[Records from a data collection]
====================

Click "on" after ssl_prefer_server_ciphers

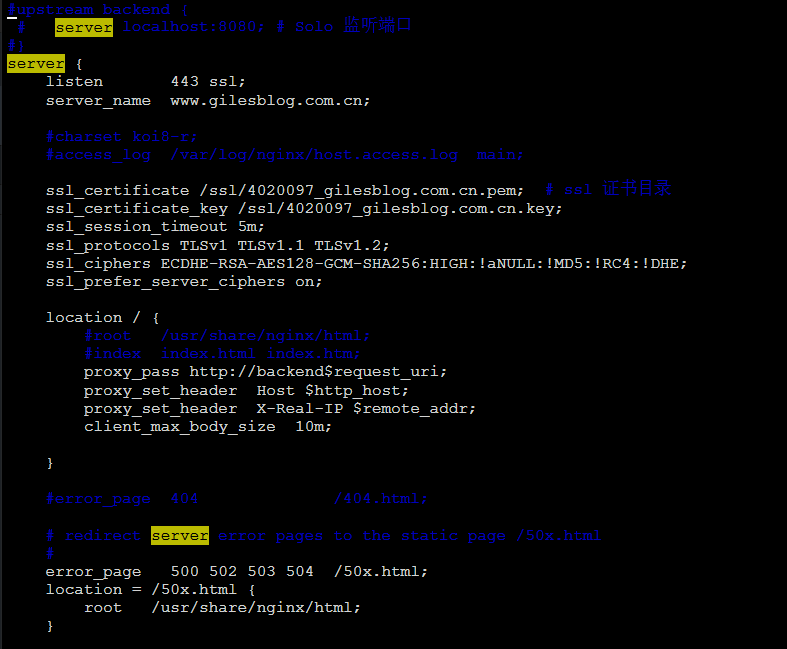click(x=309, y=282)
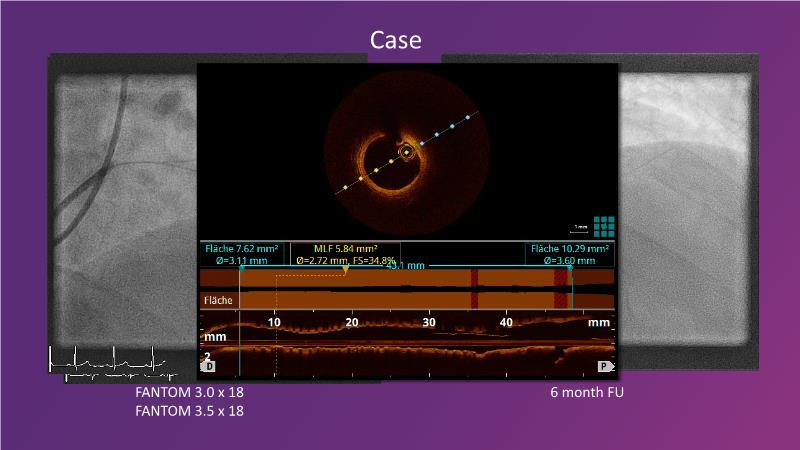
Task: Click the catheter center circle in OCT
Action: pyautogui.click(x=406, y=152)
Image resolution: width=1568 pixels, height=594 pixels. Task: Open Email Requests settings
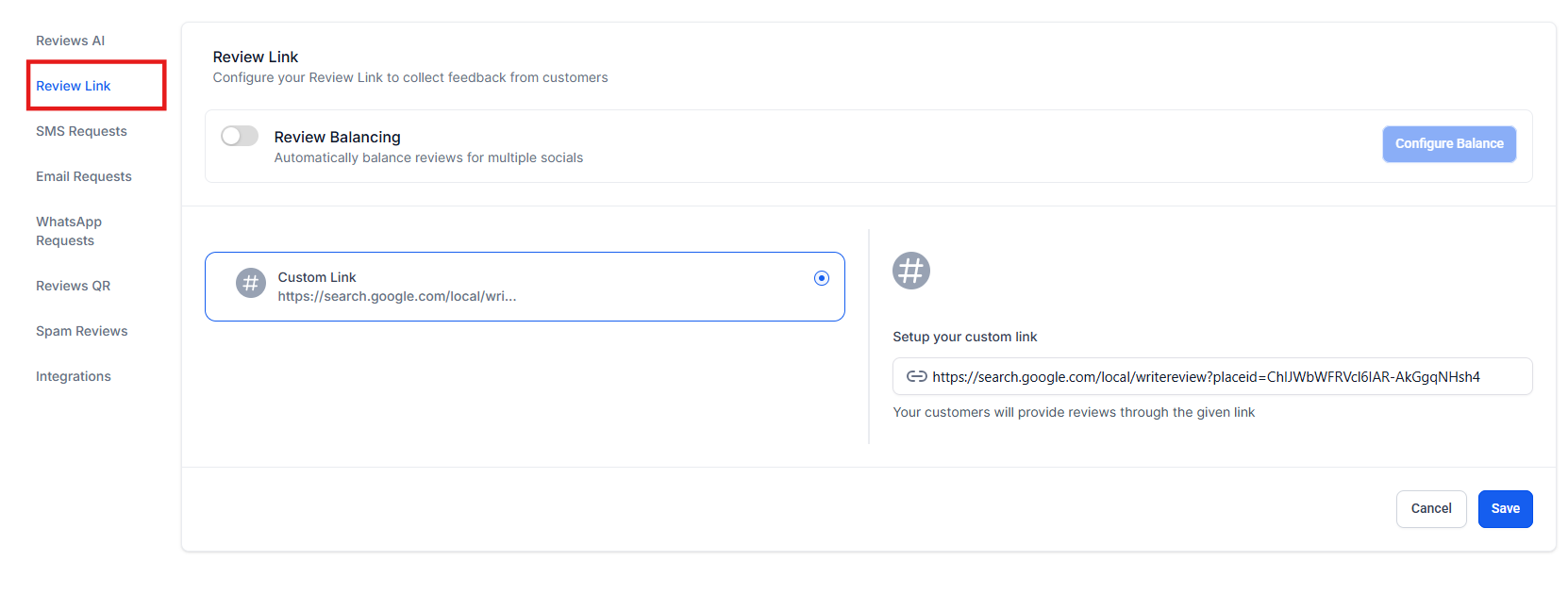84,176
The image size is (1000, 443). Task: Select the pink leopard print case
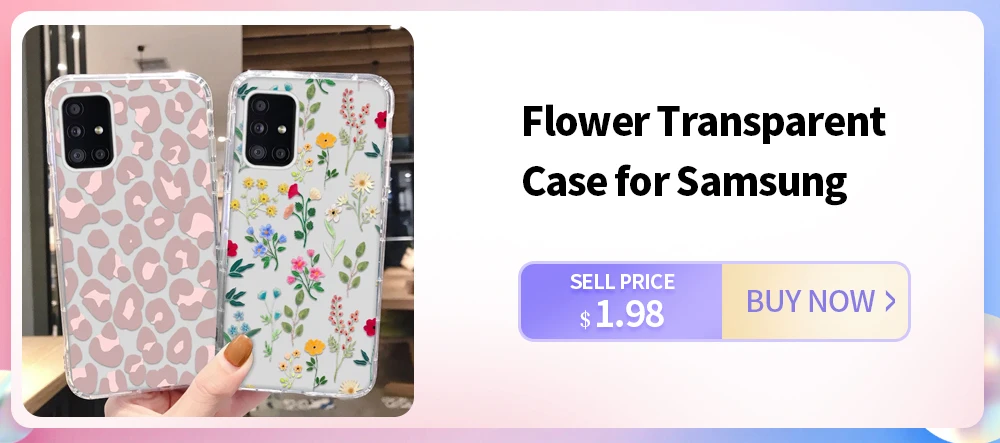click(x=132, y=235)
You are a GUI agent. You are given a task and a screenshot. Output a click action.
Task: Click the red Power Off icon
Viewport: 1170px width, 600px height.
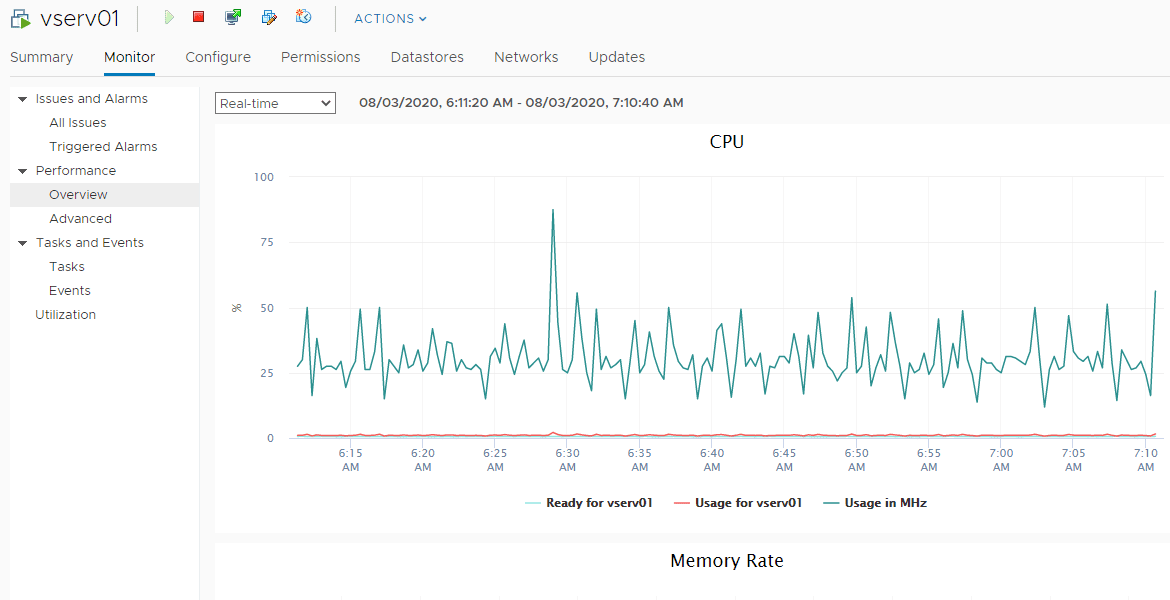pos(199,17)
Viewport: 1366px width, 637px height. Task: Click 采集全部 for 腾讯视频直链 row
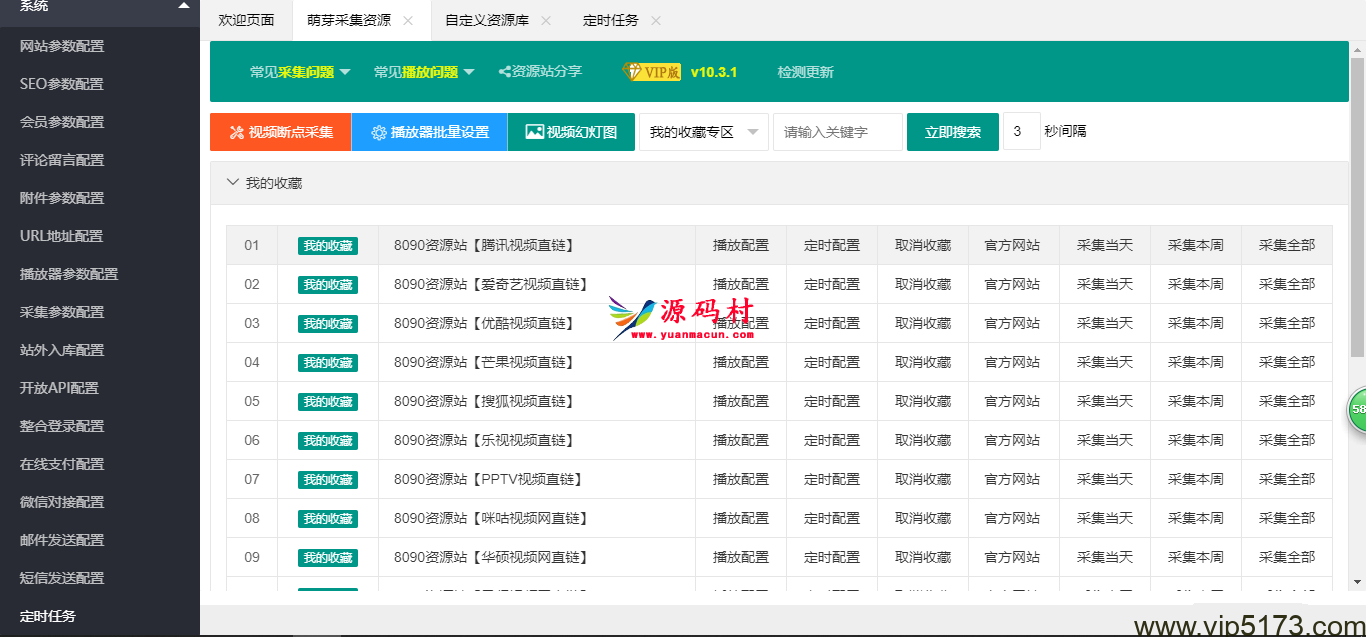[1286, 245]
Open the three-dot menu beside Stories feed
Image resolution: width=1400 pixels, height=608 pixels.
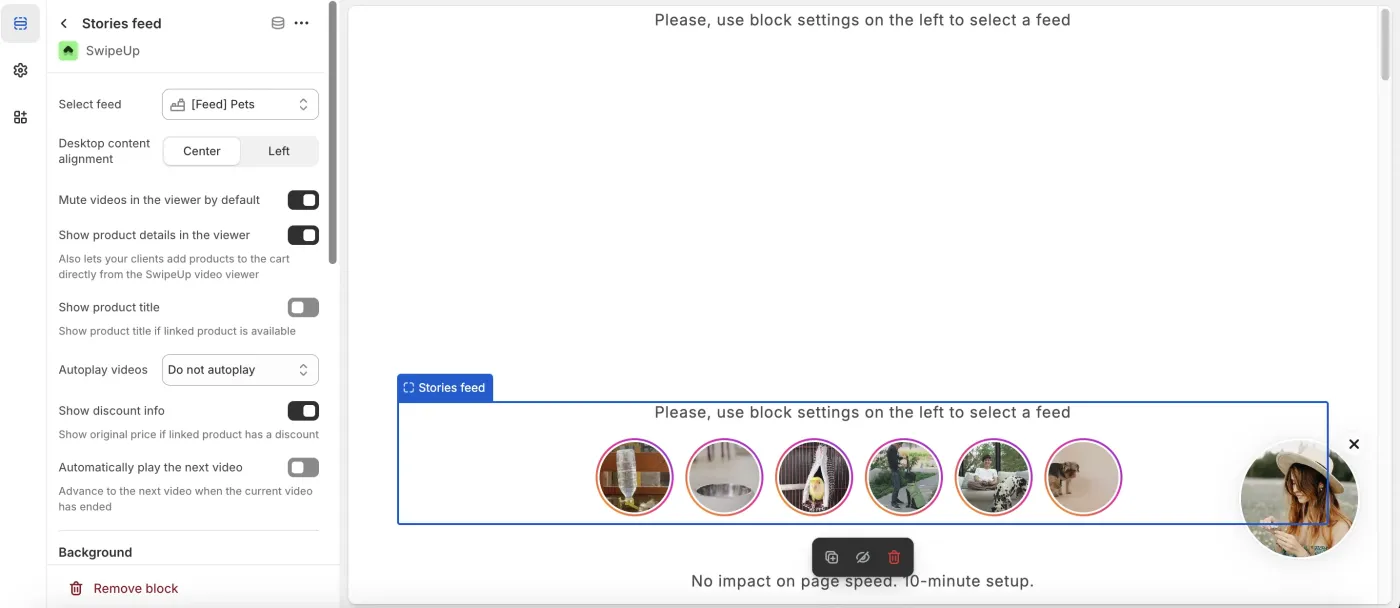coord(302,22)
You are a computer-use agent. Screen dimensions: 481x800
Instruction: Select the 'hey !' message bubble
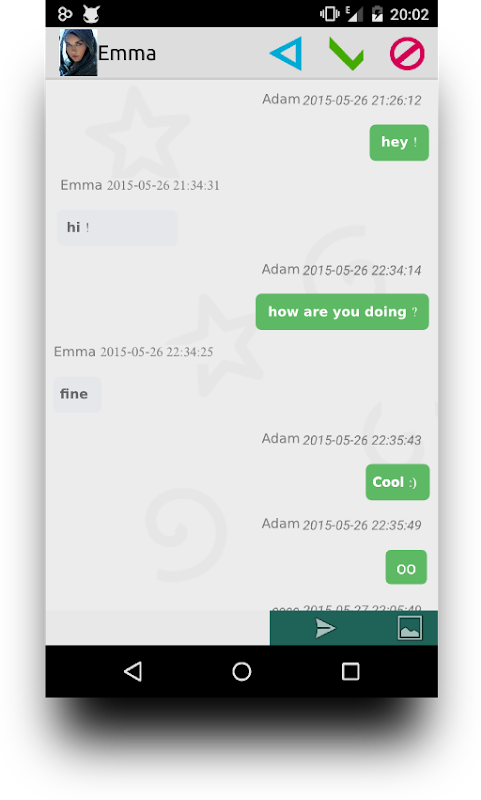click(x=399, y=142)
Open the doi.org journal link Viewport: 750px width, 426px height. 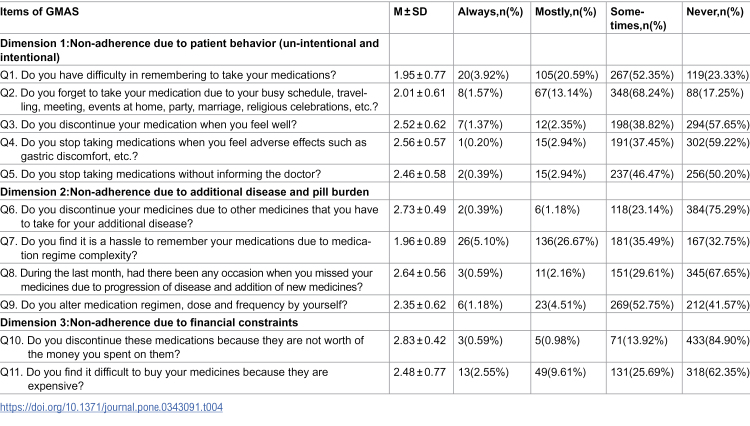pos(111,407)
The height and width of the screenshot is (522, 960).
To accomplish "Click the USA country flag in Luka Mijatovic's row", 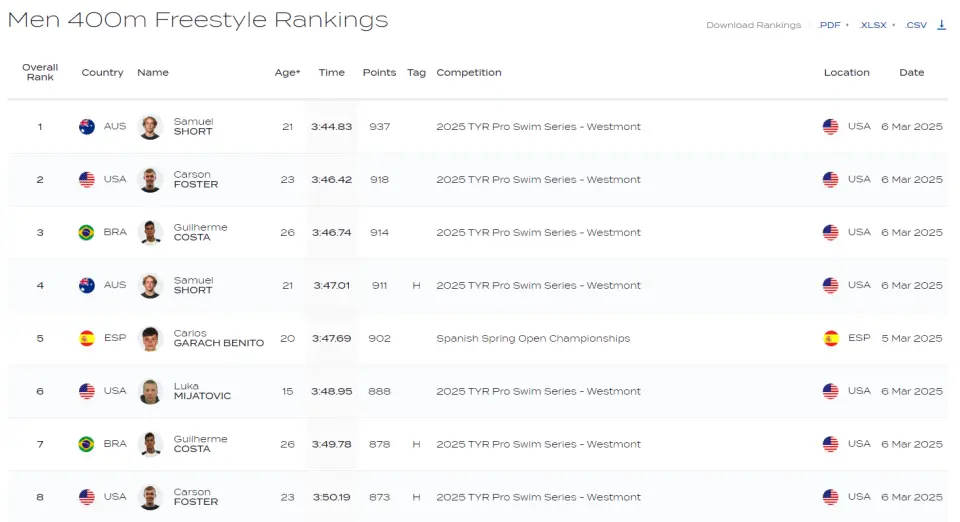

====================

§ Problem
Copy every line from the data that includes the string "agent".

§ Expected answer
You are a GUI agent. You are given a task and a screenshot. Output a click action.
You are a computer-use agent. Screen dimensions: 481x800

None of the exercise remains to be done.